- _Provided material_
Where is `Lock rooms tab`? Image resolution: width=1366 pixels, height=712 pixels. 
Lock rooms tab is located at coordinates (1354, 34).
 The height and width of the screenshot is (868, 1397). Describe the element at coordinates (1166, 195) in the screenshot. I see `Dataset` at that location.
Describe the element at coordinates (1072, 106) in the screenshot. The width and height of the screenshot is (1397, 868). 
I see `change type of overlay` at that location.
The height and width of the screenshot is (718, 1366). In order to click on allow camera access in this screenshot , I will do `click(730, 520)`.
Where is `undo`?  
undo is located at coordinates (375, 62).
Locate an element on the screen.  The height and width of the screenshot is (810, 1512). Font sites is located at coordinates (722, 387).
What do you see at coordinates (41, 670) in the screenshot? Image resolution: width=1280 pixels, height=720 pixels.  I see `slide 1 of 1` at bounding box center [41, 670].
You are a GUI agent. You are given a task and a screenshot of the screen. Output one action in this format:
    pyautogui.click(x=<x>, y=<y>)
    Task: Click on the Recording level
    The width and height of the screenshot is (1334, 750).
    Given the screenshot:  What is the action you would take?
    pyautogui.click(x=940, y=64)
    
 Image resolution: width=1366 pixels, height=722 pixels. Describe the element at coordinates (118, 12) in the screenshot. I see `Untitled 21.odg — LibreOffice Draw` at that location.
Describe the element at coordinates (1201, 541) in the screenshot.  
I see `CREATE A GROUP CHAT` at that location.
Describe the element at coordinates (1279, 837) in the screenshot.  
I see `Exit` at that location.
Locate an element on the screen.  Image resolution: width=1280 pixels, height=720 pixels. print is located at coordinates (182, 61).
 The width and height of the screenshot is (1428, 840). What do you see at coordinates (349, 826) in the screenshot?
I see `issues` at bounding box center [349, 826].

- _The request_
Copy the records above, swapping each "Where is" for "Find" and leaving everything else as it is.

- _Solution to the problem_
Find `Lock rooms tab`? Image resolution: width=1366 pixels, height=712 pixels. 
Lock rooms tab is located at coordinates (1354, 34).
 The height and width of the screenshot is (868, 1397). Describe the element at coordinates (1166, 195) in the screenshot. I see `Dataset` at that location.
Describe the element at coordinates (1072, 106) in the screenshot. The width and height of the screenshot is (1397, 868). 
I see `change type of overlay` at that location.
The height and width of the screenshot is (718, 1366). In order to click on allow camera access in this screenshot , I will do `click(730, 520)`.
Find `undo`?  
undo is located at coordinates (375, 62).
Locate an element on the screen.  The height and width of the screenshot is (810, 1512). Font sites is located at coordinates (722, 387).
What do you see at coordinates (41, 670) in the screenshot? Image resolution: width=1280 pixels, height=720 pixels.  I see `slide 1 of 1` at bounding box center [41, 670].
You are a GUI agent. You are given a task and a screenshot of the screen. Output one action in this format:
    pyautogui.click(x=<x>, y=<y>)
    Task: Click on the Recording level
    The width and height of the screenshot is (1334, 750).
    Given the screenshot:  What is the action you would take?
    pyautogui.click(x=940, y=64)
    
 Image resolution: width=1366 pixels, height=722 pixels. Describe the element at coordinates (118, 12) in the screenshot. I see `Untitled 21.odg — LibreOffice Draw` at that location.
Describe the element at coordinates (1201, 541) in the screenshot.  
I see `CREATE A GROUP CHAT` at that location.
Describe the element at coordinates (1279, 837) in the screenshot.  
I see `Exit` at that location.
Locate an element on the screen.  Image resolution: width=1280 pixels, height=720 pixels. print is located at coordinates (182, 61).
 The width and height of the screenshot is (1428, 840). What do you see at coordinates (349, 826) in the screenshot?
I see `issues` at bounding box center [349, 826].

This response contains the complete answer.